[RFC] Partial vectors for s390
Richard Sandiford
richard.sandiford@arm.com
Tue Oct 26 14:18:34 GMT 2021
Robin Dapp <rdapp@linux.ibm.com> writes:
> Hi Richard,
>
>> We already have code to probe the predicates of the underlying
>> define_expands/insns to see whether they support certain constant
>> IFN arguments; see e.g. internal_gather_scatter_fn_supported_p.
>> We could do something similar here: add an extra operand to the optab,
>> and an extra argument to the IFN, that gives a bias amount.
>> The PowerPC version would require 0, the System Z version would
>> require -1. The vectoriser would probe to see which value
>> it should use.
>>
>> Doing it that way ensures that the gimple is still self-describing.
>> It avoids gimple semantics depending on target hooks.
>
> As I don't have much previous exposure to the vectoriser code, I cobbled
> together something pretty ad-hoc (attached).
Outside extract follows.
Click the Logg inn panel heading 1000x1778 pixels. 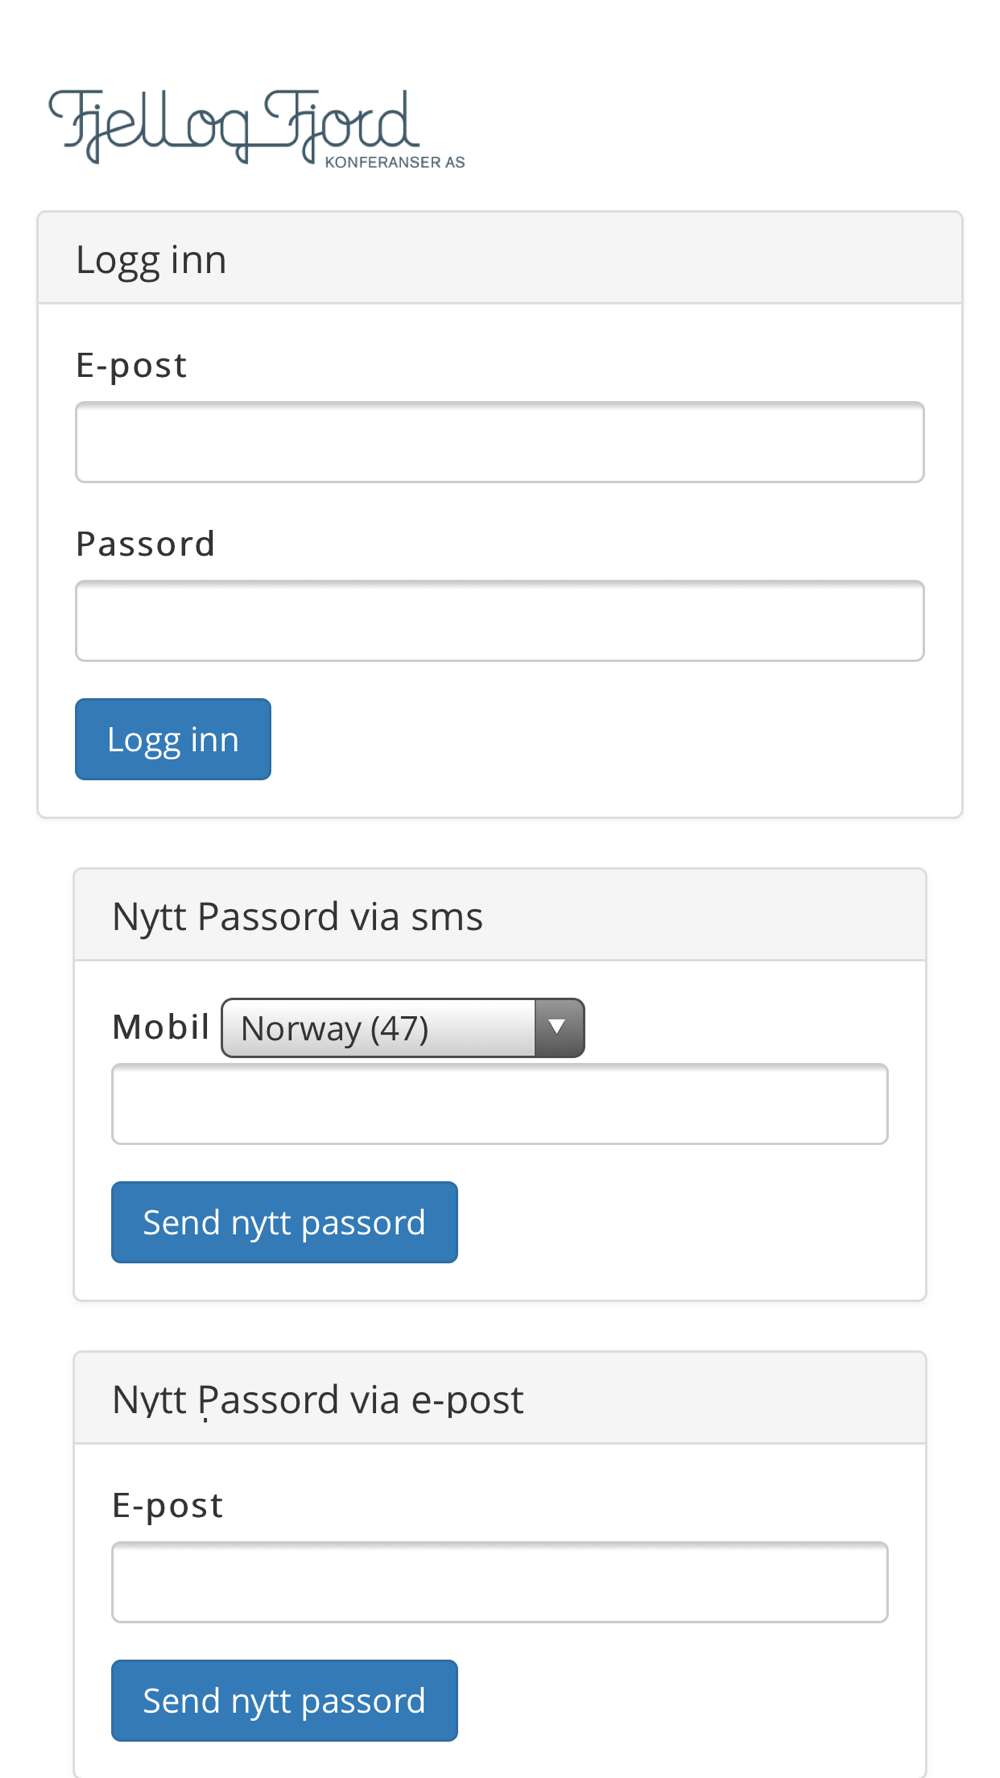[151, 259]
Does this come somehow
> close to what you have in mind?
Yeah, looks good.
> internal_len_load_supported_p should rather be called
> internal_len_load_bias_supported_p or so I guess and the part where we
> exclude multiple loop_lens is still missing.
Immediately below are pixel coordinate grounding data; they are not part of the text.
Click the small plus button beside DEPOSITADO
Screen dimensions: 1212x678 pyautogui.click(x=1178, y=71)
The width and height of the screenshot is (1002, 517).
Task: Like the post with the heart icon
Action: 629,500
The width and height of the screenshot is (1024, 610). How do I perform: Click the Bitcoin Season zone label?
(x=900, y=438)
Since we only support one bias, it might be better to make the
internal-fn.c function return the bias as an int (with some marker
value for “not supported”), so that the caller doesn't need to probe
both values.
> Would we also check for a viable bias there and then either accept
> multiple lens or not?
Yeah, I think so.
Thanks,
Richard
>
> Regards
> Robin
>
> commit 2320dbfdfe1477b15a2ac59847d2a52e68de49ab
> Author: Robin Dapp <rdapp@linux.ibm.com>
> Date: Tue Oct 26 14:36:08 2021 +0200
>
> bias1
>
> diff --git a/gcc/internal-fn.c b/gcc/internal-fn.c
> index 8312d08aab2..bf97d3e471a 100644
> --- a/gcc/internal-fn.c
> +++ b/gcc/internal-fn.c
> @@ -2696,9 +2696,9 @@ expand_call_mem_ref (tree type, gcall *stmt, int index)
> static void
> expand_partial_load_optab_fn (internal_fn, gcall *stmt, convert_optab optab)
> {
> - class expand_operand ops[3];
> - tree type, lhs, rhs, maskt;
> - rtx mem, target, mask;
> + class expand_operand ops[4];
> + tree type, lhs, rhs, maskt, biast;
> + rtx mem, target, mask, bias;
> insn_code icode;
>
> maskt = gimple_call_arg (stmt, 2);
> @@ -2727,7 +2727,18 @@ expand_partial_load_optab_fn (internal_fn, gcall *stmt, convert_optab optab)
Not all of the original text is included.